## Goodness of Fit: The $R^2$ Statistic

The $R^2$ ("R-squared") value is perhaps the most widely used quality metric for linear models. It is therefore essential that we discuss it in this course, even though you will shortly see that its use is often inappropriate and better options (such as the metrics from our previous lessons) should usually be used instead.
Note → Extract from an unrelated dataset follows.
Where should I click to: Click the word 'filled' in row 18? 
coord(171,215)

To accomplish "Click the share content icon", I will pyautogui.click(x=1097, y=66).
The $R^2$ of a linear model (sometimes also referred to as the "Coefficient of Determination") is calculated using the following formula:

$$
R^2 = 1 - \frac{\left[\mathrm{Variance\ of\ Residuals}\right]}{\left[\mathrm{Variance\ of\ Dependent\ Variable}\right]}
$$

Fundamentally, $R^2$ measures the fraction of the variance in the dependent variable that is explained by our model. A low $R^2$ value does not mean our model is bad, but may mean that there is more that we could do to improve it so that it accounts for a larger amount of the dependent variable variation.

Let's revisit our sales vs. temperature data from an earlier lesson:

In [1]:
temp.df <- read.csv("data/ice-cream-sales.csv")
head(temp.df)

DailyHighTemperatureC,DailySalesContainers
<int>,<int>
21,19
22,10
23,24
24,57
26,49
26,77


We can examine the $R^2$ of the linear model corresponding to this data:

In [2]:
model <- lm(DailySalesContainers ~ DailyHighTemperatureC, data=temp.df)
summary(model)


Call:
lm(formula = DailySalesContainers ~ DailyHighTemperatureC, data = temp.df)

Residuals:
    Min      1Q  Median      3Q     Max 
-24.432  -7.481  -0.333   8.209  35.174 

Coefficients:
                       Estimate Std. Error t value Pr(>|t|)    
(Intercept)           -143.8641    10.1889  -14.12   <2e-16 ***
DailyHighTemperatureC    7.8028     0.3033   25.72   <2e-16 ***
---
Signif. codes:  0 ‘***’ 0.001 ‘**’ 0.01 ‘*’ 0.05 ‘.’ 0.1 ‘ ’ 1

Residual standard error: 10.84 on 98 degrees of freedom
Multiple R-squared:  0.871,	Adjusted R-squared:  0.8697 
F-statistic: 661.7 on 1 and 98 DF,  p-value: < 2.2e-16


We can see the line `Multiple R-squared:  0.871` printed in the output above. If desired, you can also access the $R^2$ value programatically using the appropriate attribute of the summary object:

<span style="color:blue;font-weight:bold">Exercise</span>: Use the formula for $R^2$ given above to calculate the value above manually. Perform the following steps:

1. Estimate the variance of `model$residuals` using the `var` function, store the result in the variable `var.res` 
2. Estimate the variance of the dependent variable `temp.df$DailySalesContainers` using the `var` function, store the result in the variable `var.y`
3. Calculate the $R^2$ value using the formula given above, store the result in the variable `r2.manual`

In [7]:
# delete this entire line and replace it with your code

var.res <- var(model$residuals)
var.y <- var(temp.df$DailySalesContainers)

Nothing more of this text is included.